■ Aim of the task: Could you copy exactly the lines from the one containing "Click the quantity dropdown arrow" through the last line of the records, leaving out every picture?

Screenshot grounding data:
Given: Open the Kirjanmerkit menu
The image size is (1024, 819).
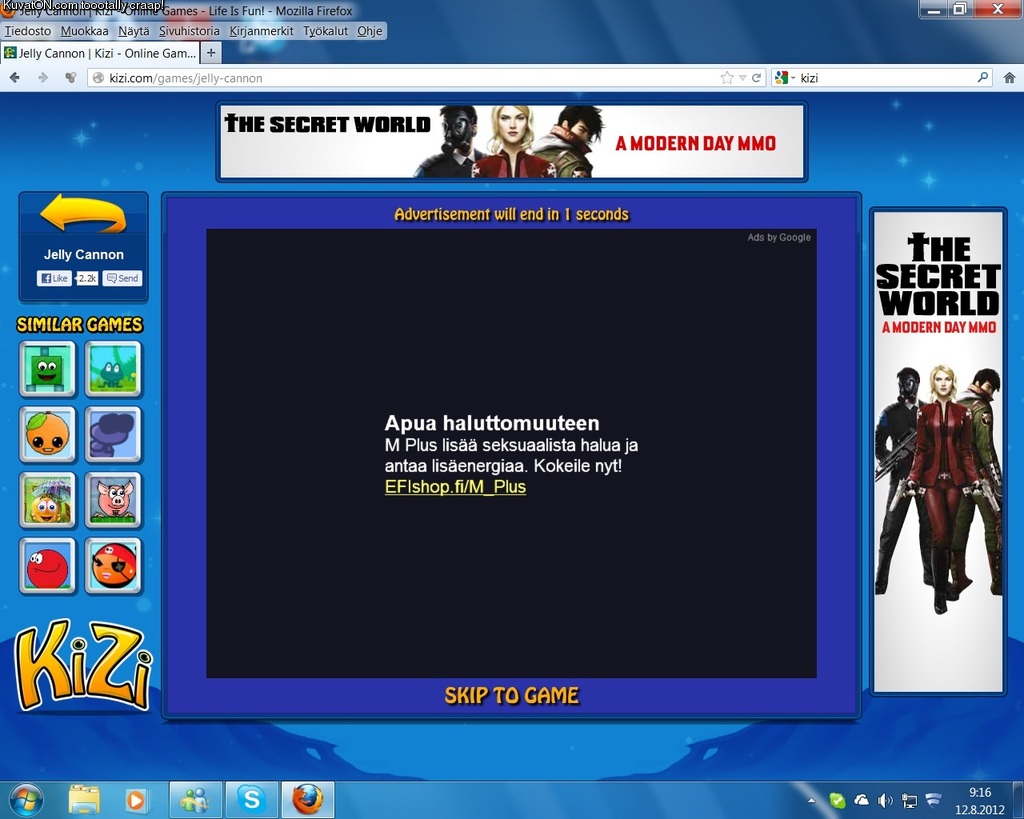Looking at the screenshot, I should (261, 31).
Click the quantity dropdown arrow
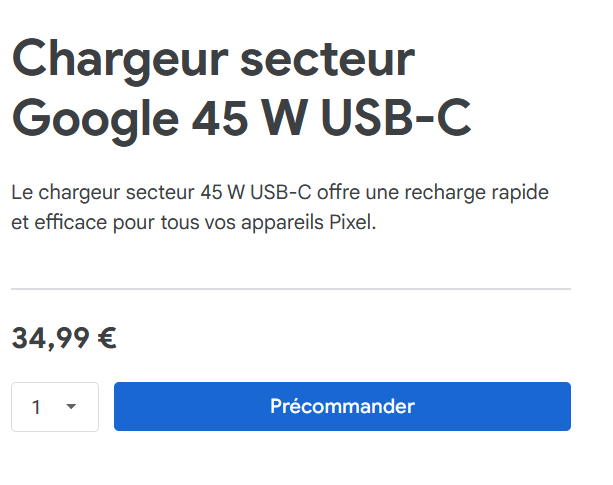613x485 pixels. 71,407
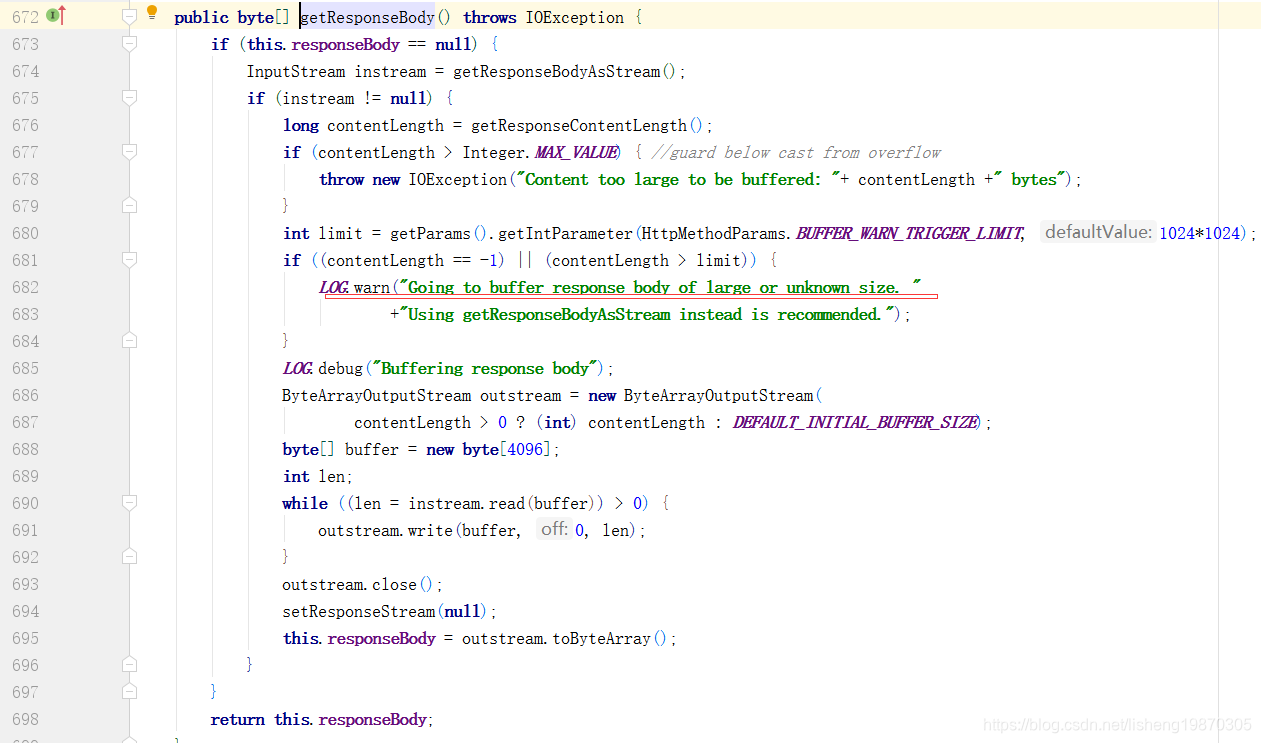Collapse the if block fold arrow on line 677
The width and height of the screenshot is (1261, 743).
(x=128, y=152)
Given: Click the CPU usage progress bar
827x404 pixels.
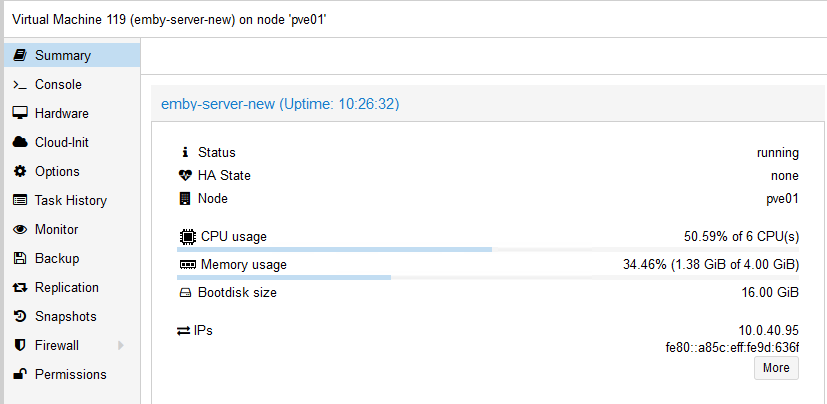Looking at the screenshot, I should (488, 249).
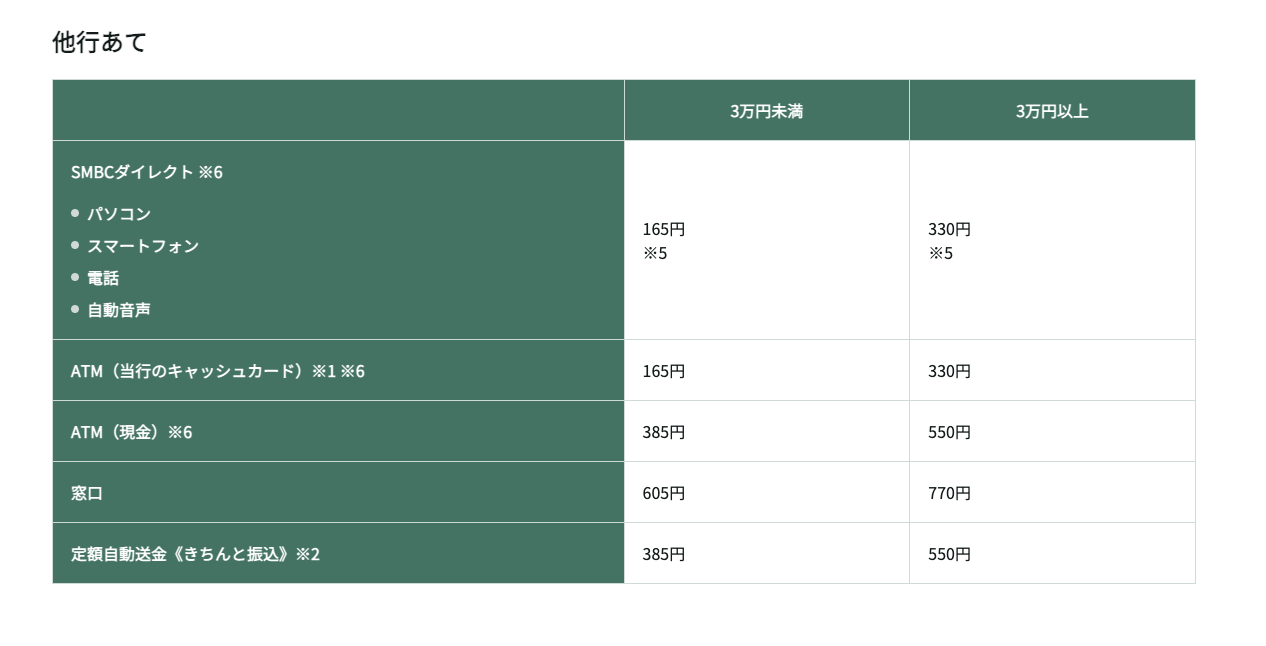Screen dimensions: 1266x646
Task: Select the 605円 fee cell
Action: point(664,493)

■ Task answer:
Click the quantity dropdown arrow
613x485 pixels. 71,407
Collapse the if block fold arrow on line 677
The width and height of the screenshot is (1261, 743).
(x=128, y=152)
Given: Click the CPU usage progress bar
827x404 pixels.
Looking at the screenshot, I should (488, 249).
Screen dimensions: 1266x646
Task: Select the 605円 fee cell
Action: point(664,493)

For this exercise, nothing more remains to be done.